Recorded information:
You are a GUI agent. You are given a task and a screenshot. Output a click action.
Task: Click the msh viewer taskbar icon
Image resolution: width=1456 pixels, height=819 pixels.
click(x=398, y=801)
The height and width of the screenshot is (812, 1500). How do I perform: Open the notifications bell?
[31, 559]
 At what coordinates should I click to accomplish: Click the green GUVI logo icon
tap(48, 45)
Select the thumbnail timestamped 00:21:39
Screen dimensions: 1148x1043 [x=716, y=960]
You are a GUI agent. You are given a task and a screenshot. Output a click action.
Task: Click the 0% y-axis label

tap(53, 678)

Exercise:
Lay out the material above as a Markdown table with the columns "Row" and "Line": number each non-blank line in order and give it in full, skipping blank lines.

Response to the exercise:
| Row | Line |
|---|---|
| 1 | You are a GUI agent. You are given a task and a screenshot. Output a click action. |
| 2 | Task: Click the msh viewer taskbar icon |
| 3 | Image resolution: width=1456 pixels, height=819 pixels. |
| 4 | click(x=398, y=801) |
| 5 | The height and width of the screenshot is (812, 1500). How do I perform: Open the notifications bell? |
| 6 | [31, 559] |
| 7 |  At what coordinates should I click to accomplish: Click the green GUVI logo icon |
| 8 | tap(48, 45) |
| 9 | Select the thumbnail timestamped 00:21:39 |
| 10 | Screen dimensions: 1148x1043 [x=716, y=960] |
| 11 | You are a GUI agent. You are given a task and a screenshot. Output a click action. |
| 12 | Task: Click the 0% y-axis label |
| 13 | tap(53, 678) |